_Prompt_:
Leaving the pictures aside, return all of the data below exactly.

_Exercise inputs_:
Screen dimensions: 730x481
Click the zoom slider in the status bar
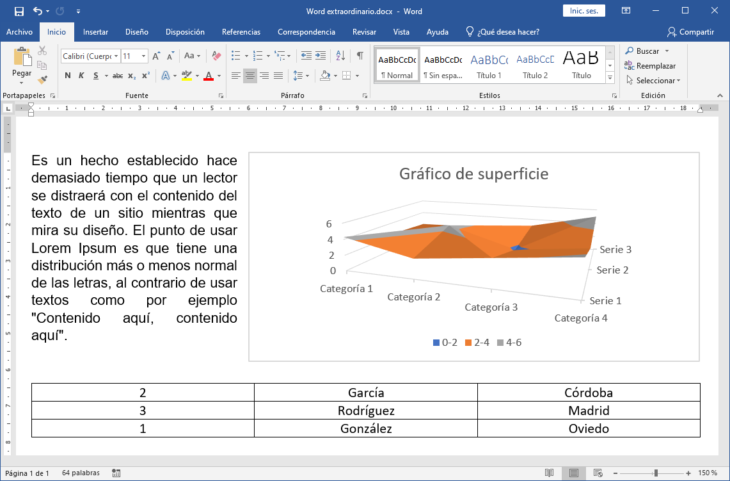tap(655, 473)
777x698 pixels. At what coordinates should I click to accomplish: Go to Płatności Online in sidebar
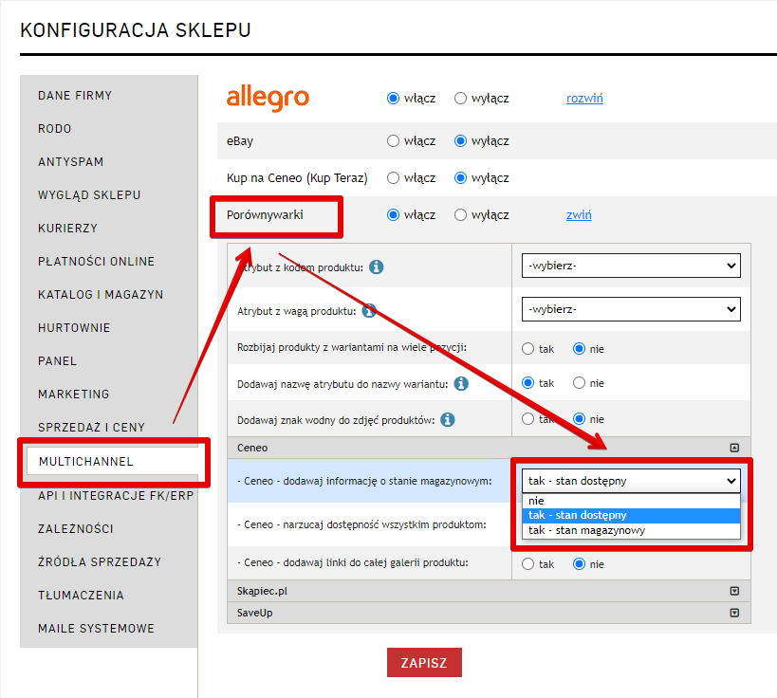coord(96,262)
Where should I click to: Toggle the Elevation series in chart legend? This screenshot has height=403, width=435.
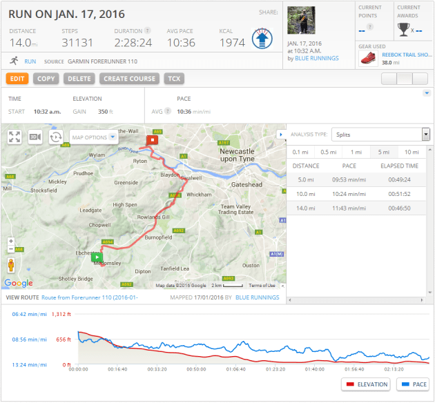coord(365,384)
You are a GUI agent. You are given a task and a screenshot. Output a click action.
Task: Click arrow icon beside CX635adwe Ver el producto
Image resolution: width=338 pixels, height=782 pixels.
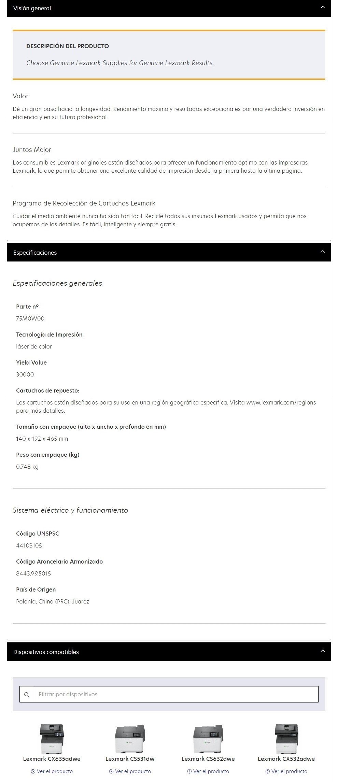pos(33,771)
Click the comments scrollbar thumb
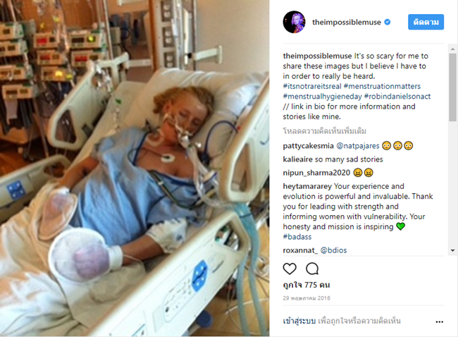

_Response to this exercise_:
Screen dimensions: 730x481
Click the zoom slider in the status bar
tap(655, 473)
777x698 pixels. At what coordinates should I click to accomplish: Go to Płatności Online in sidebar
coord(96,262)
Where should I click to: Toggle the Elevation series in chart legend? This screenshot has height=403, width=435.
coord(365,384)
You are a GUI agent. You are given a task and a screenshot. Output a click action.
Task: Click arrow icon beside CX635adwe Ver el producto
Image resolution: width=338 pixels, height=782 pixels.
pos(33,771)
Click the comments scrollbar thumb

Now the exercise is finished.